WASHINGTON (CN) — An impartial congressional watchdog concluded Friday that acting Homeland Security Secretary Chad Wolf and his acting deputy, Ken Cuccinelli, are ineligible for their posts because their appointments were illegal.
Released this morning by the Government Accountability Office, the 12-page report notes that Wolf and Cuccinelli were installed as the top two leaders of the U.S. Department of Homeland Security in violation of the framework of succession laid out in the Homeland Security Act of 2002, the very legislation that created the department,
The man came to power thanks to changes to the order of succession that were made after Secretary Kirstjen Nielsen stepped down from her post in April 2019.
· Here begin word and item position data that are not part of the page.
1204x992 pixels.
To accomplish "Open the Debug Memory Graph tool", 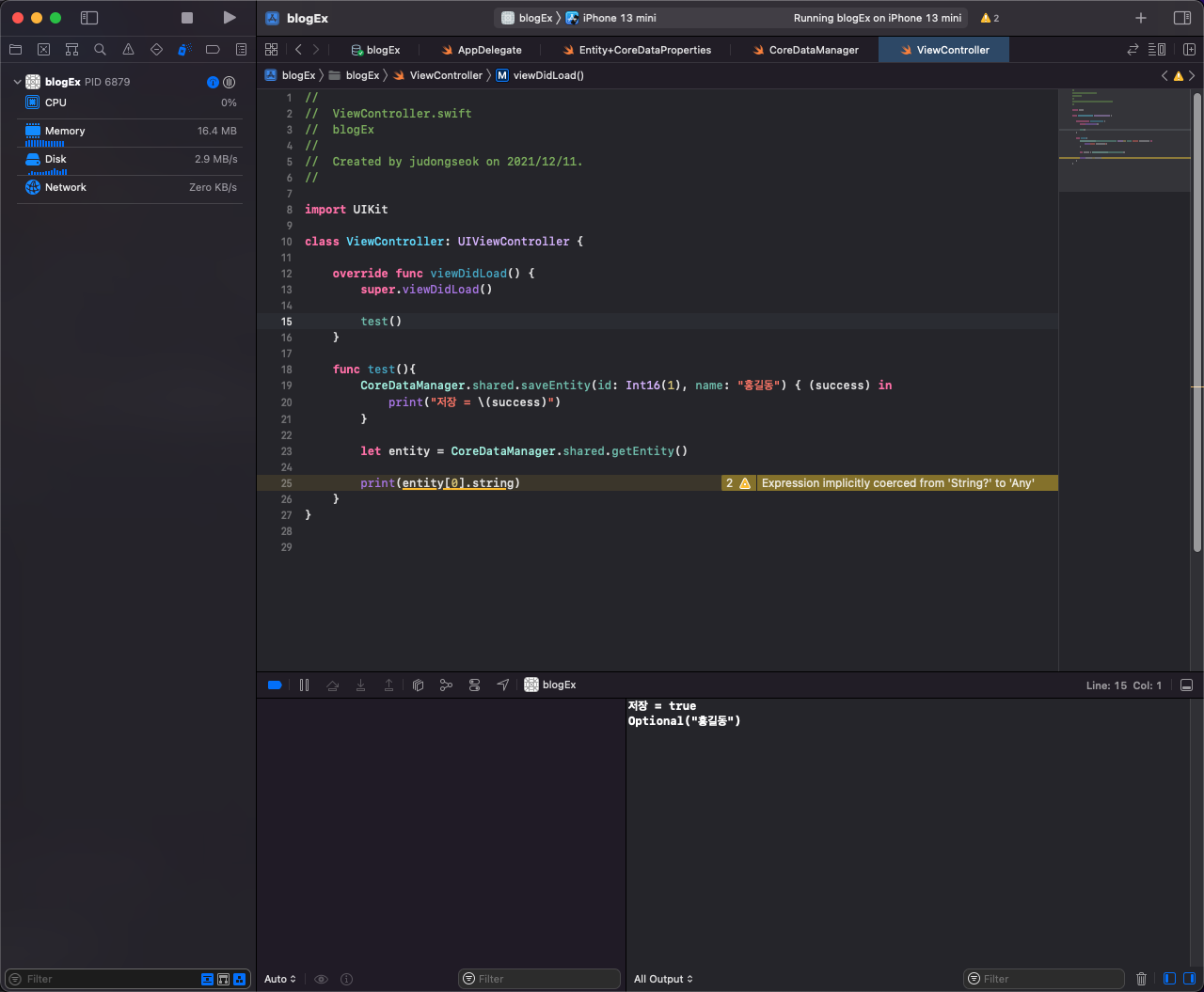I will tap(446, 685).
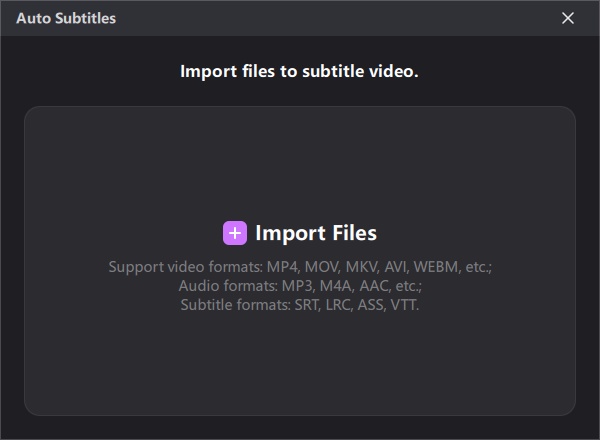The width and height of the screenshot is (600, 440).
Task: Click the VTT text in subtitle formats
Action: tap(403, 304)
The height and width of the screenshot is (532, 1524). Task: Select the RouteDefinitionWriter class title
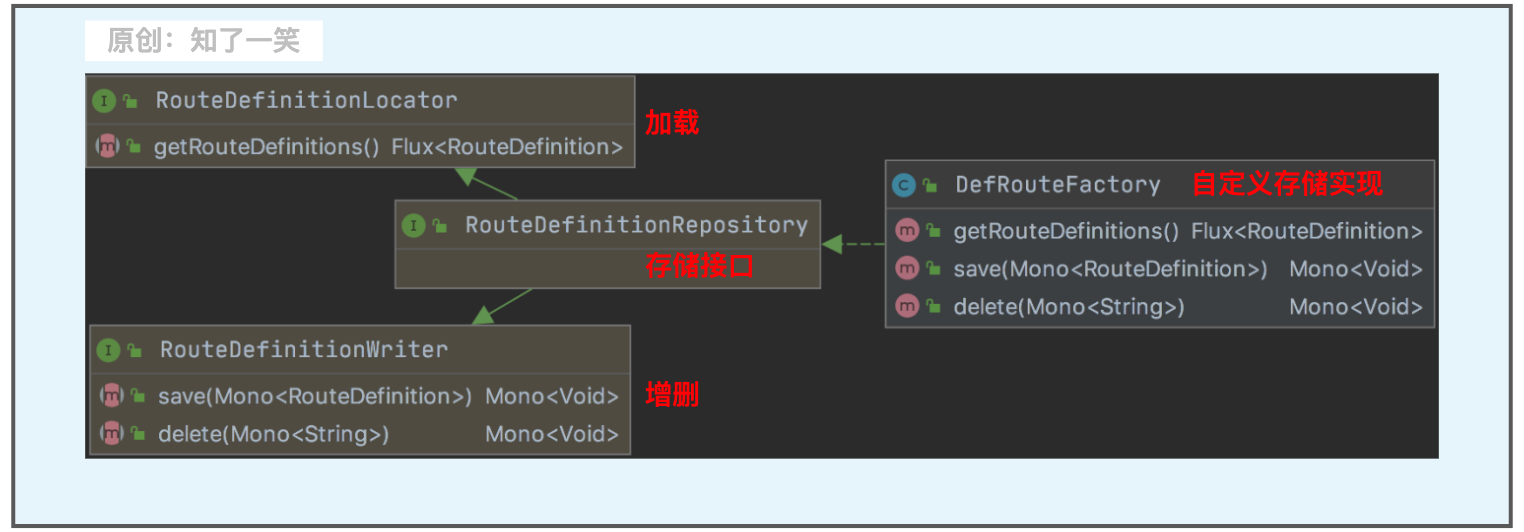pyautogui.click(x=304, y=351)

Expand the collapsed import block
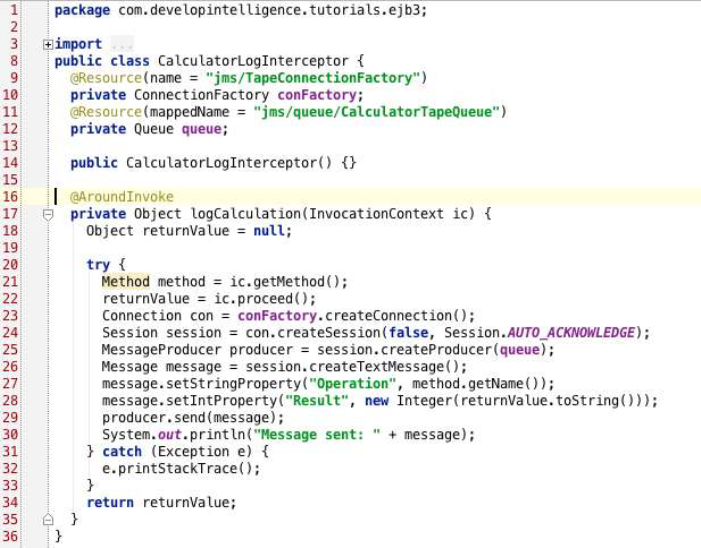coord(48,44)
By statute, Nielsen should have been succeeded by Christopher Krebs, who was director of the Cybersecurity and Infrastructure Security Agency. Instead, the job went to Kevin McAleenan, the then-commissioner of Customs and Border Protection.
McAleenan resigned that November, but not before changing the orders of succession in the event of a secretary’s resignation from Homeland Security. This brought Wolf into power, and he in turn changed the succession orders in a way that allowed Cuccinelli to become his deputy.
The report follows a March ruling from U.S. District Judge Randolph Moss that also found Cuccinelli’s appointment invalid. While that case was led by immigration advocates, Democrats have previously called Wolf’s appointment into question as well.
Ultimately, the GAO report does not address or “review the consequences of Mr. McAleenan’s service,” or the impact of decisions made by Wolf of Cuccinelli — like the deployment of federal forces to U.S. cities in recent weeks. The report states it will refer the questions of who should properly be serving in each position and what can be done about those actions to the Office of the Inspector General at Homeland Security.
Democrats meanwhile have called on Wolf and his deputy to resign.
“GAO’s damning opinion paints a disturbing picture of the Trump administration playing fast and loose by bypassing the Senate confirmation process to install ideologues,” Representatives Bennie Thompson, chairman of the House Committee on Homeland Security, and Carolyn Maloney, chairwoman of the House Committee on Oversight and Reform, said in a joint statement.
Wolf was in Washington last week, fielding questions from the Senate about the deployment of federal officers to quash civil protests in Portland, Ore. With many questioning the legality of tactics used by those federal agents, 15 members of Congress called for Wolf’s resignation in July.